Из тюремных стихов Данилова-Исмаилова.
Расшифровка интервью, взятого 15 декабря
1994 года
– В уголовном мире я известен под кличкой
“поэт”, и под кличкой Есенин, поскольку все время, сколько
себя помню, пишу стихи, читаю стихи. Освободился я 10
декабря текущего года с подразделения АМ-244/11 Пермской
области поселка Чепца. Как и обещал своим остающимся
товарищам в лагере, в настоящее время нахожусь во всеми
нами уважаемой редакции радиопередачи “Облака”, где
и даю настоящее интервью.
В общей сложности я отсидел 40 лет. Подавляющее большинство
моих судимостей составляет статья 144 УК РСФСР 1961
года (кража), когда произошла смена уголовного кодекса,
а до 61 года старожилам, ветеранам сталинских застенков
она известна как Указ 1/2.
– А когда Вы в первый раз попали в тюрьму,
сколько вам было лет?
– На этот вопрос я лучше всего отвечу своим
стихотворением.
В сердце боль, не тоска
Жутко вспомнить даже.
Ради хлеба куска
Совершаю кражу.
Я пацан – не бревно,
Не умею матом.
Было это давно -
В сорок девятом!..
Вот меня и на суд,
В мире самый-самый,
Под конвоем везут,
Разлучивши с мамой.
Инвалидка она,
Бьется в припадке.
Не добила война -
Добивают порядки.
Приговор, словно стек.
В отрешенье экстаза я...
Хлипкий падает снег -
Средняя Азия.
Не гулять мне на свободе
Не гулять мне на свободе,
Не добить последний срок.
Кости ноют к непогоде,
Кашель душит в солнцепек.
Нету прыти молодецкой.
Мне шестой десяток. Вот
В зоне я, друзья, Чепецкой
Прозябаю третий год.
Инвалид и, слава Богу,
На работу не хожу.
Иногда, подобно йогу,
В позе лотоса сижу.
Бизнесменничаю малость,
Покупаю – продаю -
Обеспечиваю старость
Непутевую свою.
Как сайгак, ношусь по зоне,
Для здоровья без вреда.
И, конечно же, в уроне
Не бываю никогда.
Я младенца не осилю.
Потихоньку дохожу.
Иногда в картишки шпилю,
Иногда в ШИЗО сижу.
Там то холодно, то жарко.
Шмоны вечером и днем,
Мне, что мертвому припарки
Отсидеть пятнадцать в нем.
К жизни тяготам привычен,
С малолетства арестант,
Я по зонам, тюрьмам, кичам
Свой оттачивал талант.
И с советской властью дружбы
Никогда не заводил.
Не просил ее натужно,
Чтоб представлен прессой был.
Не нужны мне гонорары.
Но хотел бы, как поэт,
Хоть единым экземпляром,
Ошарашить белый свет!
Чтоб читатели узнали
И грядущие века,
Как в ГУЛАГе погибали
Мы – советские зека!

→ **ЗАДАНИЯ ДЛЯ ВЫПОЛНЕНИЯ**
1: Продублируйте фрагмент текста интервью, начиная со слов «Шмоны вечером и» и заканчивая словами «нужны мне гонорары.».
2: Сколько лет в общей сложности отсидел давший интервью человек, согласно тексту интервью?
Материал, приведённый ниже, к этому отношения не имеет.

→ **ПРЕДОСТАВЛЕННЫЕ СВЕДЕНИЯ**
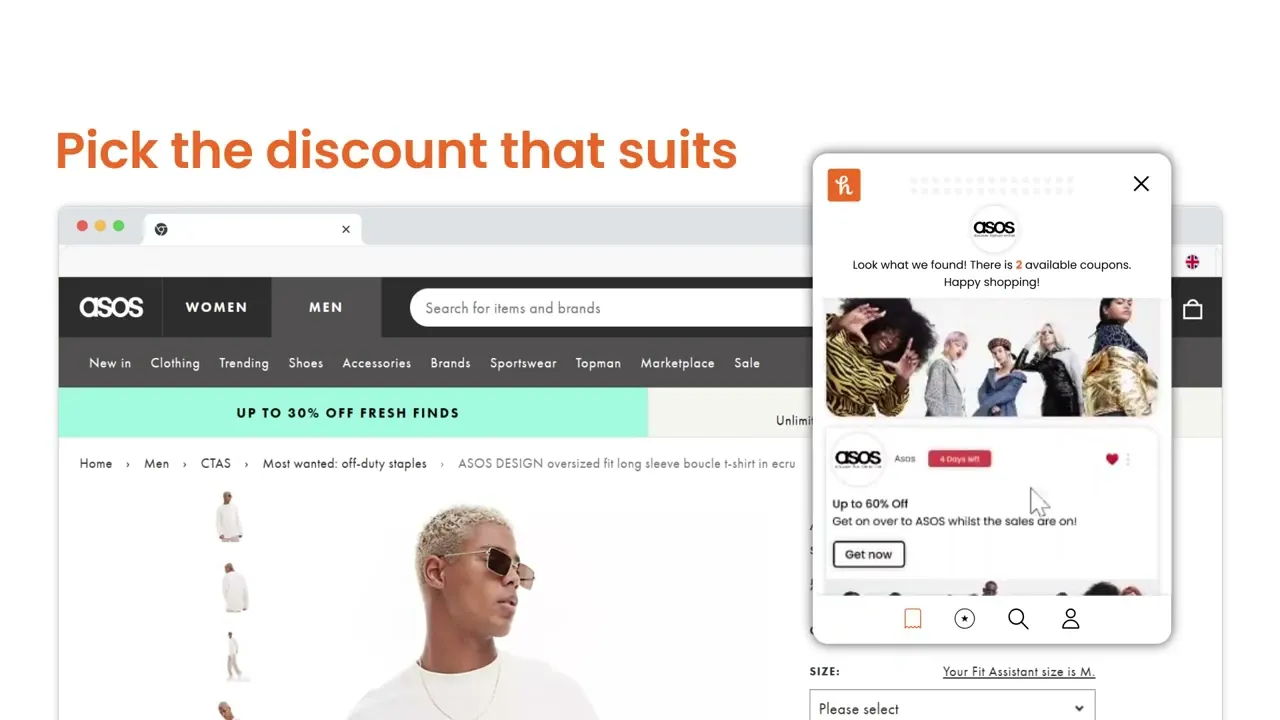This screenshot has height=720, width=1280.
Task: Select the MEN tab
Action: coord(326,307)
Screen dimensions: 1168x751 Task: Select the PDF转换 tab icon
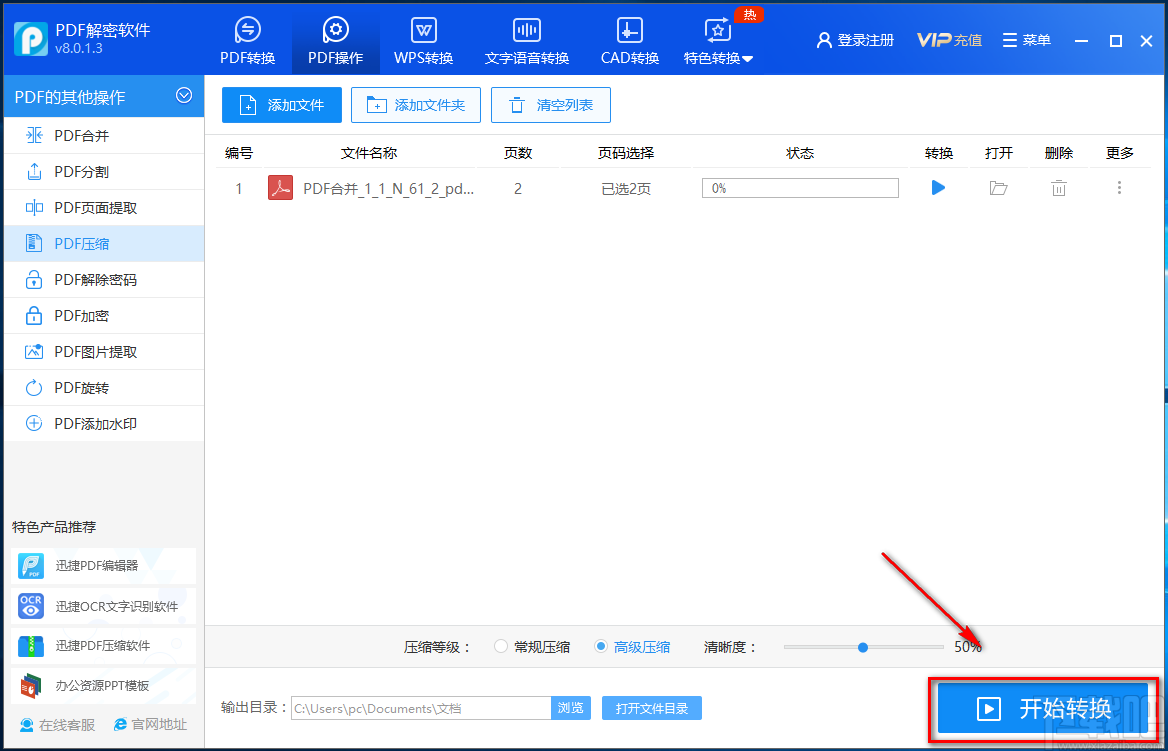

→ **ОТВЕТЫ ПО ПОРЯДКУ**
1:
Шмоны вечером и днем,
Мне, что мертвому припарки
Отсидеть пятнадцать в нем.
К жизни тяготам привычен,
С малолетства арестант,
Я по зонам, тюрьмам, кичам
Свой оттачивал талант.
И с советской властью дружбы
Никогда не заводил.
Не просил ее натужно,
Чтоб представлен прессой был.
Не нужны мне гонорары.

2: В общей сложности 40 лет.